La sua gestione degli acquisti ha messo in allerta ombudsman, Corte dei conti e procura europee; con tali premesse ora vuol pure diffondere il sistema in altri settori come la difesa. L’accesso privilegiato delle corporation al processo decisionale si concretizza durante la sua presidenza nei tanti incontri con grandi portatori di interesse e in proposte come quella di settembre: un «rappresentante speciale dell’Ue per le Pmi che riferirà direttamente a me» e atti legislativi “business proof”.

«Competitività» è la sua parola d’ordine elettorale; sul tema ha ingaggiato Mario Draghi. Von der Leyen si concentra sempre più su un’Ue per corporation, mentre l’Europa sociale finisce eclissata, quella climatica sacrificata. E pure la democrazia europea ne esce malconcia.

Gli eurodeputati conoscono bene il calcolato ritardo col quale von der Leyen ha aspettato le elezioni ungheresi 2022 prima di congelare fondi all’Ungheria, e la calcolata rapidità con la quale ha sbloccato dieci miliardi a Orbán alla vigilia di un Consiglio.
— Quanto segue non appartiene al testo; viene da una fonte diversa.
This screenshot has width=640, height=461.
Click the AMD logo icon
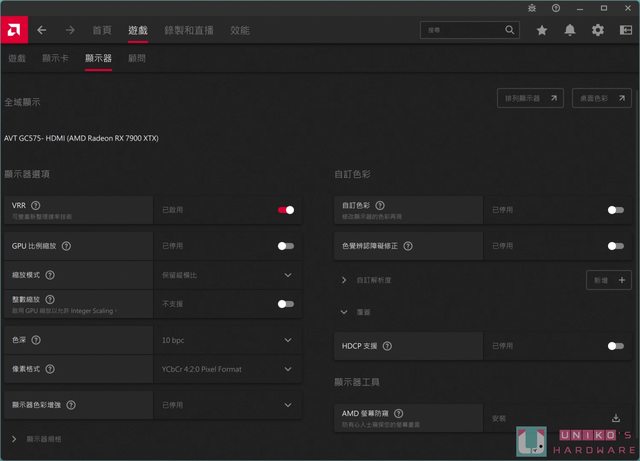click(x=14, y=30)
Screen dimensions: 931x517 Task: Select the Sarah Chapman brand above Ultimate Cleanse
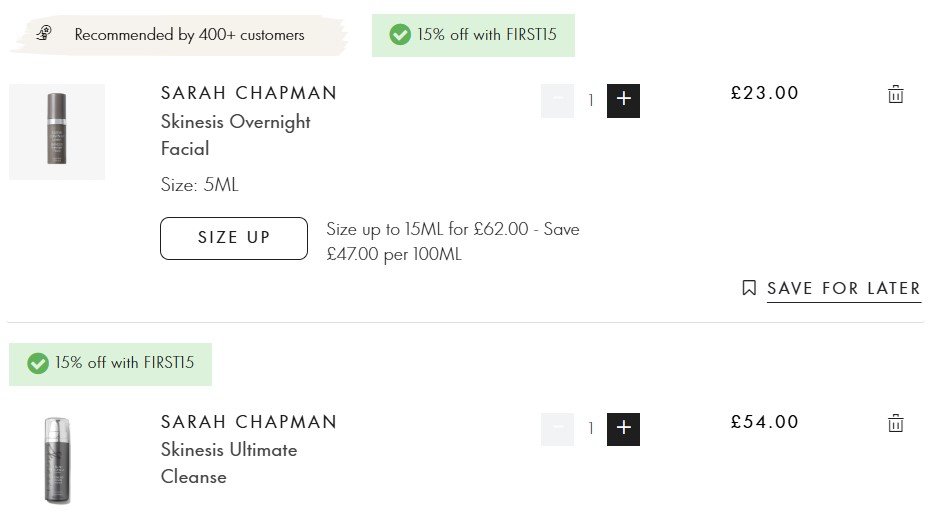pyautogui.click(x=249, y=422)
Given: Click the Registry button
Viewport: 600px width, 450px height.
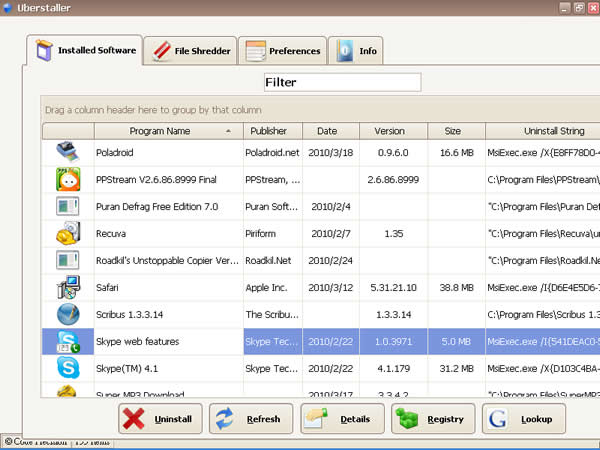Looking at the screenshot, I should 432,419.
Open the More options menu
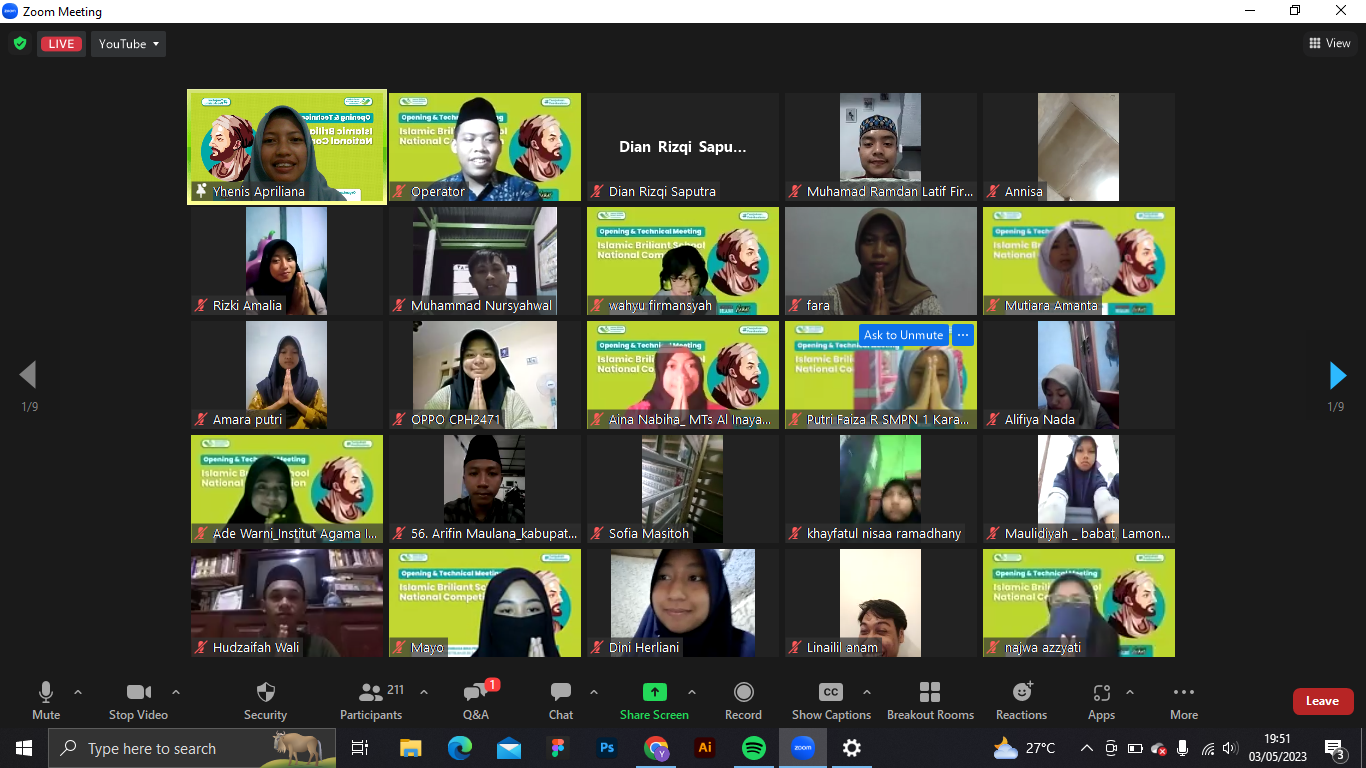The image size is (1366, 768). click(1183, 693)
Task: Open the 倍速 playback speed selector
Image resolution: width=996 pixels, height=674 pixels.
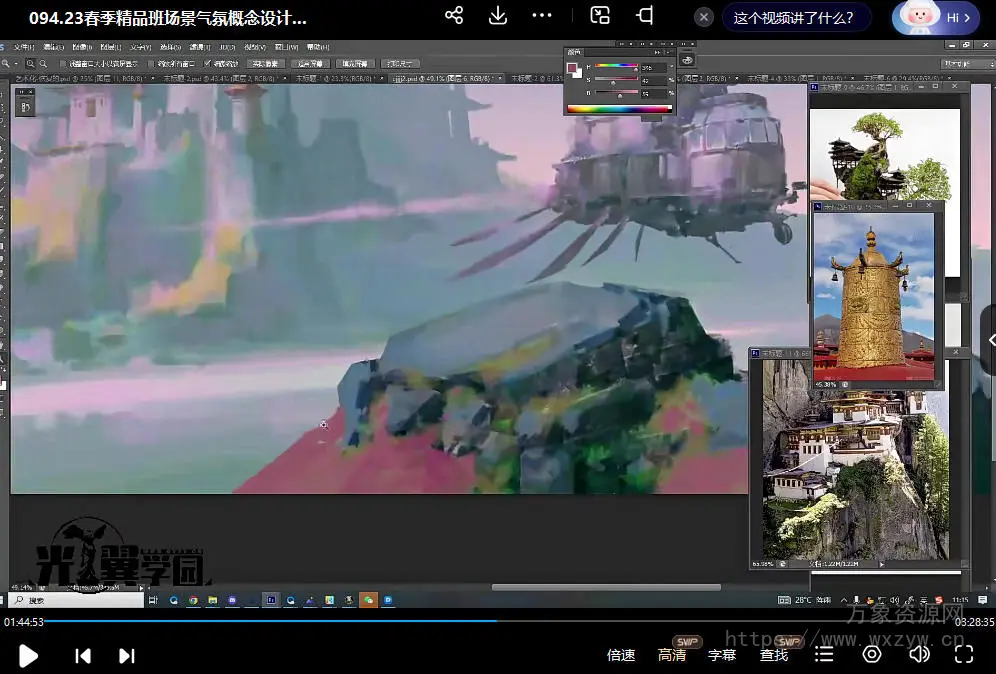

Pure i governi hanno avuto modo di lamentarsi. A marzo 2023 alla Casa Bianca von der Leyen – detta «la presidente americana» – ha preso posizione per il divorzio dalla Cina; il Consiglio si è allarmato e lei ha dovuto rimodulare: derisking invece che decoupling. A ottobre si è schierata con Netanyahu senza prima coordinarsi bene. E che dire dell’iniziativa di portare in Tunisia Meloni e Rutte? O delle gite in Italia? Tutte scelte calibrate sulla propria sorte.